Re: What are the problems with IDML? (fwd) from MegaZone on 1996-08-24 (www-html@w3.org from August 1996)

From: MegaZone <megazone@livingston.com>
Date: Fri, 23 Aug 1996 18:19:04 -0700 (PDT)
To: www-html@w3.org
Message-Id: <199608240119.SAA07597@server.livingston.com>
Once upon a time Doug Donohoe shaped the electrons to say...
>What tools?  Are you referring to enhancements to existing
>HTML editors?  I know most support META now, but are they going
>to add support for the various META schemas that people use?

There are many tools that are free/shareware and that evolve very fast.
Most of their authors are skilled and respond fast to new developments.
So yes, I believe that if a real standard came to be editors would quickly
support them.  And if it was backed by the W3C I expect major players like
SoftQuad would add support just as quickly as they are support for new
tags - which is usually very quickly.

And many of the editors that do support META also support user defined
macros - so a skilled user (and people who care about indexing usually are
the skilled ones) can create macros to do the headers.

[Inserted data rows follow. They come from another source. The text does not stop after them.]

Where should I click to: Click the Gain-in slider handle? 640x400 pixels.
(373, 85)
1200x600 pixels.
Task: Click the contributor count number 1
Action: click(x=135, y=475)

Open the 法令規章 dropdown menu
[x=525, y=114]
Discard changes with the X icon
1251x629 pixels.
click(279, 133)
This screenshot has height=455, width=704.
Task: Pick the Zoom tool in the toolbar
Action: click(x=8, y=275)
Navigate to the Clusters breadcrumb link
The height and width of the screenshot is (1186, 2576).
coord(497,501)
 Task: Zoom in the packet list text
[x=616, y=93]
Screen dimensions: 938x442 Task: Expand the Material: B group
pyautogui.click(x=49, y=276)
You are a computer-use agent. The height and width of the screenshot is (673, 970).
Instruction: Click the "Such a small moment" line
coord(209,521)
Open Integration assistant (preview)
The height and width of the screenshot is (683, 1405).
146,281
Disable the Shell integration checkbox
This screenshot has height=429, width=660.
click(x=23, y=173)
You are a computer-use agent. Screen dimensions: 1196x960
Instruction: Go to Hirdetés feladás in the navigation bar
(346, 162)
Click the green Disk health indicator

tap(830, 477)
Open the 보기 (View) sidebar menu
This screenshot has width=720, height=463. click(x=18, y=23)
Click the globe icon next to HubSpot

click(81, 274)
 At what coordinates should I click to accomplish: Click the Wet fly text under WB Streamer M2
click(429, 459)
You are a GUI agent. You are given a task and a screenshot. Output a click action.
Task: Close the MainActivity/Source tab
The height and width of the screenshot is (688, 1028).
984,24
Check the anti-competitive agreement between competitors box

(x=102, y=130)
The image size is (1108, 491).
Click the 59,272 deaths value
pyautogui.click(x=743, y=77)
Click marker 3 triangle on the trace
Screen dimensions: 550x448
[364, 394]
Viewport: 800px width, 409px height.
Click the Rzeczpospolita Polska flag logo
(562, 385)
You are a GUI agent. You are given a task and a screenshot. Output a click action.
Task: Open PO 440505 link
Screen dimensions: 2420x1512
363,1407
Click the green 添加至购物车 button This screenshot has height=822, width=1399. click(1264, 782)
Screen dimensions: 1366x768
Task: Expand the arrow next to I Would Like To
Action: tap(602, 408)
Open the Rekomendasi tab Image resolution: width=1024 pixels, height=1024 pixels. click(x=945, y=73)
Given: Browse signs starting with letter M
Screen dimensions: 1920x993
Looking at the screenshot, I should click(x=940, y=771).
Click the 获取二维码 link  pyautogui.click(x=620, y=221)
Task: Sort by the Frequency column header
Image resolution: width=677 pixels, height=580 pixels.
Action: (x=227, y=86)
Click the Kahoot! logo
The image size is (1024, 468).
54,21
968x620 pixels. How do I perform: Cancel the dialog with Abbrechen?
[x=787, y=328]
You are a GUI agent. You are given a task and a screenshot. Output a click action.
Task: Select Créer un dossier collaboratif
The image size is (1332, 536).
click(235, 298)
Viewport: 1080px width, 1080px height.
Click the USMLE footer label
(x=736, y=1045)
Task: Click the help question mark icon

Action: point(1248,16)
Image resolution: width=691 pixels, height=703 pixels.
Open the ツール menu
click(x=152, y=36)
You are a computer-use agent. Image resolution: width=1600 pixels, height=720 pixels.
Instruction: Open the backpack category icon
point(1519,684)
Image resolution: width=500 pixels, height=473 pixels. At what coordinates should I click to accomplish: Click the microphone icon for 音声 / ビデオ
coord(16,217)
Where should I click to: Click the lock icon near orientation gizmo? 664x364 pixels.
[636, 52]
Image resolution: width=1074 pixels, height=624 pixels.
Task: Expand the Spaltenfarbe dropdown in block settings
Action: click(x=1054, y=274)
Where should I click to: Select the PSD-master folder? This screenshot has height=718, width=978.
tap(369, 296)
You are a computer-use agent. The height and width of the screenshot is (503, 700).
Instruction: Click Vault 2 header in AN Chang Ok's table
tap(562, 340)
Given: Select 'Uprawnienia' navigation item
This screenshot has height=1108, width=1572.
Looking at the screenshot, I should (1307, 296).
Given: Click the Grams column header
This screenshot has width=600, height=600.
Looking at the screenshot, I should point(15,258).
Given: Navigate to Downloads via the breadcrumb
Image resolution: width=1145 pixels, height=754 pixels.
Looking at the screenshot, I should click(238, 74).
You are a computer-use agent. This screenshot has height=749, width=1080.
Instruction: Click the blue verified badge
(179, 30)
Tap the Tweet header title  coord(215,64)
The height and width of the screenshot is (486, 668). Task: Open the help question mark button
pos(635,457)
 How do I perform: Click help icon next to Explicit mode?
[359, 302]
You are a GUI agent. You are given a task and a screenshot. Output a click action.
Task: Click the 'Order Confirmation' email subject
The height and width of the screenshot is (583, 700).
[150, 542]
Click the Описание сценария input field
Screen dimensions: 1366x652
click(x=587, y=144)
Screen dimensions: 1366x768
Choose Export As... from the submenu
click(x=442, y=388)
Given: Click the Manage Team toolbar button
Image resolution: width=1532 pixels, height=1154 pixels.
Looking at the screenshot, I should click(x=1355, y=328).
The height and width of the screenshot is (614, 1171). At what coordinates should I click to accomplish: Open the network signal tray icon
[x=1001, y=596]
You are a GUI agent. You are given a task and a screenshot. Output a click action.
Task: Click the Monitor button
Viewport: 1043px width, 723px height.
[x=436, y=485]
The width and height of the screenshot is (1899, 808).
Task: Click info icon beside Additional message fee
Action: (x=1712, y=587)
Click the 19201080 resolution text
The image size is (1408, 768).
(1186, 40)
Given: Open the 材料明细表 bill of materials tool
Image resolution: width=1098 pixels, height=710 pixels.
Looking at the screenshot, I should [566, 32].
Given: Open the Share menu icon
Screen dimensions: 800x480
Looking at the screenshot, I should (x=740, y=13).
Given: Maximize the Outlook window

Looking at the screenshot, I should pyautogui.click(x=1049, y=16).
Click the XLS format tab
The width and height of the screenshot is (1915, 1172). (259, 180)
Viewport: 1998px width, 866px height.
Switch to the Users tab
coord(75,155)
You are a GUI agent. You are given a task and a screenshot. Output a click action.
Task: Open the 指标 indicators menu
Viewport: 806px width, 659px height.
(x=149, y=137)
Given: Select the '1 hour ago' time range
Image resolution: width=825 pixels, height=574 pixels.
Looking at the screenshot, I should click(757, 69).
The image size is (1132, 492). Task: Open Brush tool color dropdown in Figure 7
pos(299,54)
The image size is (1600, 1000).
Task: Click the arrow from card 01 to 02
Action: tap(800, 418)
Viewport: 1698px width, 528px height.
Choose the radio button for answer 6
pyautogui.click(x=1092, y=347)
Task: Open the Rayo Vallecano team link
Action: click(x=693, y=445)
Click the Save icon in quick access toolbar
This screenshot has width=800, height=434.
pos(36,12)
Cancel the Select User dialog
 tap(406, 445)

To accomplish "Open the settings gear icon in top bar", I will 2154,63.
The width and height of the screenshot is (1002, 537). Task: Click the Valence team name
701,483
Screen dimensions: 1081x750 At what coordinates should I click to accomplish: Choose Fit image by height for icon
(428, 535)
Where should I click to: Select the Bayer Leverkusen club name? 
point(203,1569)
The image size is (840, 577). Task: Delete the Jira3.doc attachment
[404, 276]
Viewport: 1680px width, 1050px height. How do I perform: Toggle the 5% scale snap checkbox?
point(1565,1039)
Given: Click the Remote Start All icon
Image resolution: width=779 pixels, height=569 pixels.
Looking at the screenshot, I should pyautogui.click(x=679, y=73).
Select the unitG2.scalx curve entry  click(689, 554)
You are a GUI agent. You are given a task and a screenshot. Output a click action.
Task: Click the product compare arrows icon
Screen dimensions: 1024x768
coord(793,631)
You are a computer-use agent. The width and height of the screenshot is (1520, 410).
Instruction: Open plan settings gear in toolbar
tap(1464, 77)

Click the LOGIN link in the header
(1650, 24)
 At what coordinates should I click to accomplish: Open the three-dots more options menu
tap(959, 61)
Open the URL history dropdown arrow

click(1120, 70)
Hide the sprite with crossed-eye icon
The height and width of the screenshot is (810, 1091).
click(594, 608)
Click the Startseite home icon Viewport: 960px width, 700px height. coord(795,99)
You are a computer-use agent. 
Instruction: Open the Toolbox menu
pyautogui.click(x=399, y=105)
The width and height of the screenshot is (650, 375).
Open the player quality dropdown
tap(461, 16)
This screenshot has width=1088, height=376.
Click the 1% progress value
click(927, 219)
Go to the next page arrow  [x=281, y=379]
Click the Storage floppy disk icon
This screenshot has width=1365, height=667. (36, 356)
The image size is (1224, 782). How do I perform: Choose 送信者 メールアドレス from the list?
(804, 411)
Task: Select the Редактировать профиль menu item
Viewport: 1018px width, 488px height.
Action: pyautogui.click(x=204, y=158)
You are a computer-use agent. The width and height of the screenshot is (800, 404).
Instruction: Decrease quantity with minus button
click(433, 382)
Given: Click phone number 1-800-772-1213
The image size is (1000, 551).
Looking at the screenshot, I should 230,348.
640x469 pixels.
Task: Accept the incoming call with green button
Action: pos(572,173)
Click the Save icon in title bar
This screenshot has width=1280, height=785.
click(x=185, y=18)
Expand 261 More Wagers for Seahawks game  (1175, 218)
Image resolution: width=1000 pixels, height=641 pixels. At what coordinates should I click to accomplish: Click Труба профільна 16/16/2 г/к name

Aside from that, it wouldn't be a tough job for Perl to generate the
headers and add them to a file.  If I get some time (hahaha  I've pulled a
couple 50+ hour shifts this week, like I have time...) I might whip a basic
one up.  (Anyone else with a more realistic schedule is welcome to, since
the realist in me knows I have things I *need* to do that I don't have time
for, let alont side projects...  I probably shouldn't be reading this list
for that matter...)

>True.  Is there a specification or draft which describes what
>these config/rules files look like?  I imagine that would be

It would be up to the author, I don't know of any draft - there really isn't
a standard for tools.  I was thinking that the author who created a tool
for parsing out the data would design the tool with an external rule set
instead of hardcoding it.  Well, I would given the time and inclination to
create such a bot.  That would make it expandable without needing to hack
the source every time a new rev of some standard comes out.

>complex to specify all the types of data validation one might

Sure, if you want to start making it completely idiot proof a spider could
be required to do a great deal of checking.  But most spiders today don't
bother, the basic assumption is that authors know what they want to ad.

If you are talking about the tool for creating the tags, the content should
be up to the author, but you could have it generate prompts, like:
address:
city:
state:
zip:

Ad nausem, and the tool would take those fields and generate a location
tag string from it.

>I'm sure you know, but I still feel that putting stuff that belongs
>together in seperate META tags introduces more problems.  For example,

I think the only problem it introduces is gluing the data back together.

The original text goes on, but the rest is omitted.